* Given instruction: Can you set out every line of the rows below as a JSON list of strings, one string per line, with blank lines left out?

^^^^

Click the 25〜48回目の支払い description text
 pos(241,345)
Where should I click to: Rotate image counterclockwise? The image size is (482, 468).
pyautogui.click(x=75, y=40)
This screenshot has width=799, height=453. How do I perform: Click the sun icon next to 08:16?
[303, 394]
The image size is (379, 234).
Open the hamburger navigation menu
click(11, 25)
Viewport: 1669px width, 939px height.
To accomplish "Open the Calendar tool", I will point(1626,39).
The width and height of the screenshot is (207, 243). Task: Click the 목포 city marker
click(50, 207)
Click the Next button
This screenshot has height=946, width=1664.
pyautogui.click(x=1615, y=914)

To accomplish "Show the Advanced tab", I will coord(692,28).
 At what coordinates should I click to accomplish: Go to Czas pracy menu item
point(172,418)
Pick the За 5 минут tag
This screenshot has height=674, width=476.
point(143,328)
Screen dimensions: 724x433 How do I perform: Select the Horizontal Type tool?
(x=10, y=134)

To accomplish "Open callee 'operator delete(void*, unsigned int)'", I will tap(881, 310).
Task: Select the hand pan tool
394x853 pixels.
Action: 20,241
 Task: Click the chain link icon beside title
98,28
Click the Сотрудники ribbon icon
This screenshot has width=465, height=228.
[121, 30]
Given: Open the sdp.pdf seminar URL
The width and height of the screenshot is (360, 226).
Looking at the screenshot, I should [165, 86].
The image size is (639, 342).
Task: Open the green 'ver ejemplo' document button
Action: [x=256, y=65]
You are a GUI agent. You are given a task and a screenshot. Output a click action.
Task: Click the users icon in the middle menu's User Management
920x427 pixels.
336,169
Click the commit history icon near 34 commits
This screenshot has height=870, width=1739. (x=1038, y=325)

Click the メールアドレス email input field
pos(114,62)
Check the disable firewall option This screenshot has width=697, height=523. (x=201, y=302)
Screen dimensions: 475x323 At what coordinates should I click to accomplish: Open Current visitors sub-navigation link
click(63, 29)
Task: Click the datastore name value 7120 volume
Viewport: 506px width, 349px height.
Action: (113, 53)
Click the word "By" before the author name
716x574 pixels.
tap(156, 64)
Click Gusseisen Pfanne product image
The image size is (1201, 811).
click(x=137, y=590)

^^^^

* Task response:
[
  "Click the 25〜48回目の支払い description text",
  " pos(241,345)",
  "Where should I click to: Rotate image counterclockwise? The image size is (482, 468).",
  "pyautogui.click(x=75, y=40)",
  "This screenshot has width=799, height=453. How do I perform: Click the sun icon next to 08:16?",
  "[303, 394]",
  "The image size is (379, 234).",
  "Open the hamburger navigation menu",
  "click(11, 25)",
  "Viewport: 1669px width, 939px height.",
  "To accomplish \"Open the Calendar tool\", I will point(1626,39).",
  "The width and height of the screenshot is (207, 243). Task: Click the 목포 city marker",
  "click(50, 207)",
  "Click the Next button",
  "This screenshot has height=946, width=1664.",
  "pyautogui.click(x=1615, y=914)",
  "To accomplish \"Show the Advanced tab\", I will coord(692,28).",
  " At what coordinates should I click to accomplish: Go to Czas pracy menu item",
  "point(172,418)",
  "Pick the За 5 минут tag",
  "This screenshot has height=674, width=476.",
  "point(143,328)",
  "Screen dimensions: 724x433 How do I perform: Select the Horizontal Type tool?",
  "(x=10, y=134)",
  "To accomplish \"Open callee 'operator delete(void*, unsigned int)'\", I will tap(881, 310).",
  "Task: Select the hand pan tool",
  "394x853 pixels.",
  "Action: 20,241",
  " Task: Click the chain link icon beside title",
  "98,28",
  "Click the Сотрудники ribbon icon",
  "This screenshot has width=465, height=228.",
  "[121, 30]",
  "Given: Open the sdp.pdf seminar URL",
  "The width and height of the screenshot is (360, 226).",
  "Looking at the screenshot, I should [165, 86].",
  "The image size is (639, 342).",
  "Task: Open the green 'ver ejemplo' document button",
  "Action: [x=256, y=65]",
  "You are a GUI agent. You are given a task and a screenshot. Output a click action.",
  "Task: Click the users icon in the middle menu's User Management",
  "920x427 pixels.",
  "336,169",
  "Click the commit history icon near 34 commits",
  "This screenshot has height=870, width=1739. (x=1038, y=325)",
  "Click the メールアドレス email input field",
  "pos(114,62)",
  "Check the disable firewall option This screenshot has width=697, height=523. (x=201, y=302)",
  "Screen dimensions: 475x323 At what coordinates should I click to accomplish: Open Current visitors sub-navigation link",
  "click(63, 29)",
  "Task: Click the datastore name value 7120 volume",
  "Viewport: 506px width, 349px height.",
  "Action: (113, 53)",
  "Click the word \"By\" before the author name",
  "716x574 pixels.",
  "tap(156, 64)",
  "Click Gusseisen Pfanne product image",
  "The image size is (1201, 811).",
  "click(x=137, y=590)"
]